Just want to add another approach that uses numpy.random.Generator.choice. This approach will work whether your data is a numpy array or pandas dataframe.
Using the sample of data your provided
df = pd.DataFrame({'index': [0, 1, 2, 3],
'A': [1, 1, 1, 1],
'B': [2, 2, 2, 2]})
df
Here is how I would do it with using the numpy approach
rng = np.random.default_rng()
def simple_bootstrap(data, replace=True, replicates=5, random_state=None, shuffle=True):
def simple_resample(data, size=len(data), replace=replace, shuffle=shuffle, axis=0):
return rng.choice(a=data, size=size, axis=axis)
return [simple_resample(data) for _ in range(replicates)]

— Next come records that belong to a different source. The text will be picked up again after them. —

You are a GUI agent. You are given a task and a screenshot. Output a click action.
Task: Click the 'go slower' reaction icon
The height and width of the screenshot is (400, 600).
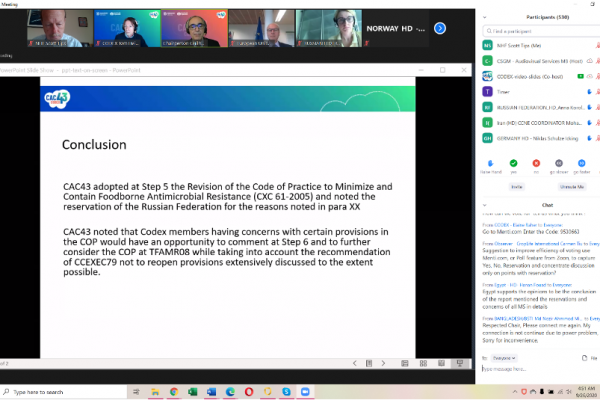pyautogui.click(x=556, y=162)
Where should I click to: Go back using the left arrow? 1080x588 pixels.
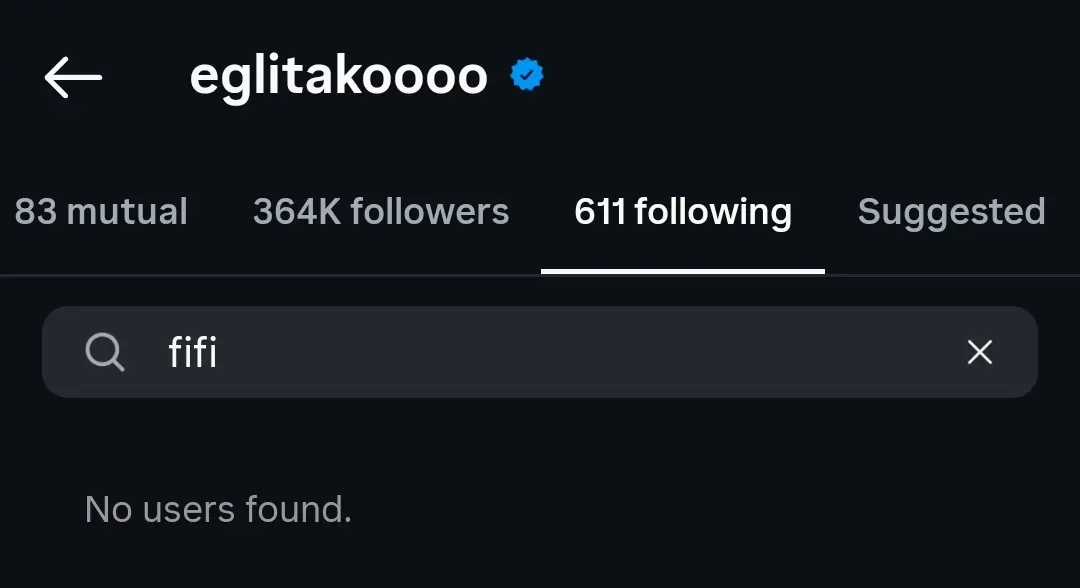point(73,77)
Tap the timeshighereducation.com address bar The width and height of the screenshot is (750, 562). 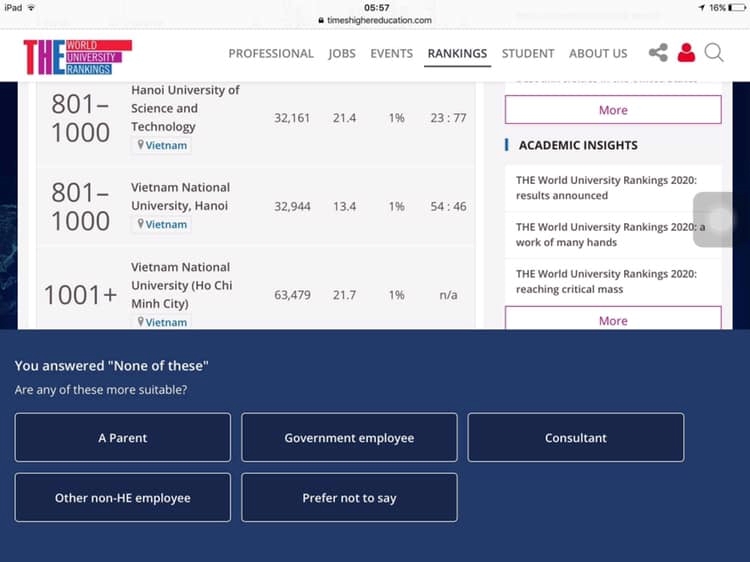point(375,20)
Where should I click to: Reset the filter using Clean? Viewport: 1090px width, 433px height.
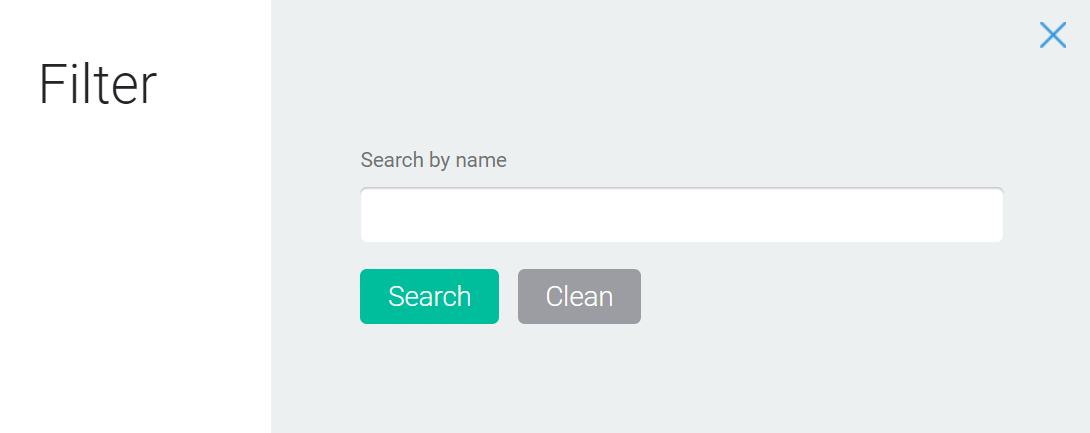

When I call the function on my df
like below, it gives me 4 random selections from my data
simple_bootstrap(df)
[array([[1, 1, 2],
[2, 1, 2],
[0, 1, 2],
[3, 1, 2]], dtype=int64),
array([[0, 1, 2],
[1, 1, 2],
[1, 1, 2],
[3, 1, 2]], dtype=int64),
array([[3, 1, 2],
[1, 1, 2],
[1, 1, 2],
[2, 1, 2]], dtype=int64),
array([[3, 1, 2],
[1, 1, 2],
[3, 1, 2],
[3, 1, 2]], dtype=int64),
array([[0, 1, 2],
[3, 1, 2],
[3, 1, 2],
[3, 1, 2]], dtype=int64)]
Remember, although I asked for replicates=5
, it got 4 random samples, because If a has more than one dimension, the size shape will be inserted into the axis dimension, so the output ndim will be a.ndim - 1 + len(size).
You could also extend your bootstrap function to include a statistical function that runs over each replication and saves it into a list, like the example below:
def simple_bootstrap(data, statfunction, replace=True, replicates=5, random_state=None, shuffle=True):
def simple_resample(data, size=len(data), replace=replace, shuffle=shuffle, axis=0):
return rng.choice(a=data, size=size, axis=axis)
resample_estimates = [statfunction(simple_resample(data)) for _ in range(replicates)]
return resample_estimates